Kürsüye çıkarken kürsüden tutunarak çıkan konuşmacımızın kürsüdeki performansı, enerjisi gayet yerinde ve devam ediyor: “Asan Ali Yücel bir konakta doğuyor. Dede telgraf nazırı, baba aynı bakanlıkta müfettiştir. (Burada Recep Bey’den izniyle araya gireyim; öksüz, yetim büyüyen çocuklardan bazıları dünya tarihini değiştirmişlerdir. Babası yetkili mevkide, güçlü olan çocuklar da güvenli ortamda büyüdükleri için cesur olup, büyük işler başarmışlardır.) On yedi odalı konakta ona üç oda düşer. Dadı var, aşçı var, bahçıvan var. Çocukluğundan bir anısını anlatır Hasan Ali Yücel: “Bir gün babam elimden tuttu götürüyor. Nereye diye soramazdım. Babam sert ve ters bir adamdı. Bir çocuk kalabalığının ve gürültüsünün içine girdik. Bir adam bağırdı: “Susuuun!” Korktum, yüreğim ağzıma geldi. Bağıran dev gibi bir adam. Pamuk yığını gibi sakalları göbeğine inmiş. Çocuklar adamın önünde sıra ile ezberlerini söylüyorlar. Hiç bir çocuk dayak yemeden kalkmıyor önünden. Sıra bir küçük çocuğa geliyor. Çocuk ezberini şaşırınca sarıklı adam bağırıyor: “Ulan hayvan! Baban cenaze yıkıyor, ıskata gidiyor sen bir ezberini yapamıyorsun!” Zavallı küçüğün Arapça sözcüklere dili dönmüyor bir türlü. Her duruşunda bir tokat her duruşunda bir tokat. Benim içim içime sığmıyor. Önce bağırması ile korkup kabuğuma çekilmiştim. Bunları görünce o zalime karşı içim kinle doldu. O zavallı küçük o kadar dayak yedi o kadar dayak yedi… Zavallı alışmış ağlamıyor bile. Ben gittim o çocuğa sarıldım sarıldım sarıldım, başladım ağlamaya…”

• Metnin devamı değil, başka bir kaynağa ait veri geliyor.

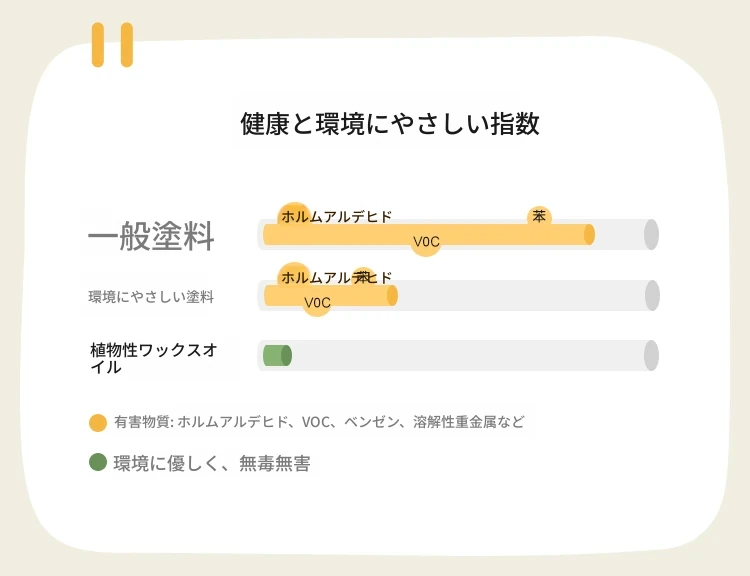Click the 一般塗料 label
This screenshot has width=750, height=576.
point(151,236)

Burada hatip biraz su içip masaya ilk başta koyduğu saatine bakıyor. “İyi daha zaman var” rahatlığı gözlerinden okunuyor. Zira, bir saat konuşma hakkı vermişler. Devam ediyor: “Hasan Ali bütün okullarında birinci. Okuldan arkadaşı İbrahim soruyor: “Sen hiç uçurtma uçurdun mu?” Neredee? Muhallebi çocuğudur o, mahalle çocuğu değil ki. “Bizim orada bir arsa var. Hem bir de kız var. Gidelim uçurtma uçuralım” diye devam ediyor İbrahim. Kız olmasına dayanamıyor ama; “eve geç gidersem babam beni döver. ”Diyor. İbrahim: “Aksaray’a defter almaya gittim diye yalan söylersin”

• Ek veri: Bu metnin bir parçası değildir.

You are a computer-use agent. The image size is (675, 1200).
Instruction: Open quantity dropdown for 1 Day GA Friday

“Hayır! Ben yalan söyleyemem.” Diyor Hasan Ali ama orada uçurtma var. Bir şey daha var, kız. Tabi bunlar çekici. Gidiyor. Kızı görünce yüreği güp güp güp ediyor. Kız yaşça onlardan büyük ve çok güzel. “Senin ne güzel gözlerin var maviş maviş” diyor kız. Üç gün o arsaya gidiyor. Nasıl oluyorsa üç gün ne annesi, ne babası hiçbir şey söylemiyorlar ama bu, fırtına öncesi sessizliğidir. Dördüncü gün geldiğinde Hasan Ali’nin kulağına bir kıskaç yapışıyor. Aman Allah’ım bu nasıl dayanılmaz bir acıdır! Bu kıskacın sahibi tabi ki babasıdır. Babası kızdı mı ilk sözü “kelp”(köpek) oluyor. Evin avlusuna girince sağlı sollu sağlı sollu sağlı sollu tokatlar… Annesi geliyor babasının elinden zor alıyor…”

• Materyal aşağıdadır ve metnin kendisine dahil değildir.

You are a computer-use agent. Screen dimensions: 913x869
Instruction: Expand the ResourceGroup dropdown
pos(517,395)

Recep Bey tatlı tatlı çok şeyler anlatıyor. Çok da güzel anlatıyor ama, yerim dar olduğu için burada kesip, yazıyı bağlamalıyım.
Anmada güzel bir bilgi ziyafeti çektik. Bitiminde de -diş kirası olarak – Köy Enstitüsü mezunu Hasan Ali Yücel’in çiçeklerinden Nadir Gezer’in “Yürüyen Gece” adlı öykü kitabını hediye ettiler sağ olsunlar. Bir anma da böylece sona erdi. Emeği geçenlere çok teşekkür ediyorum.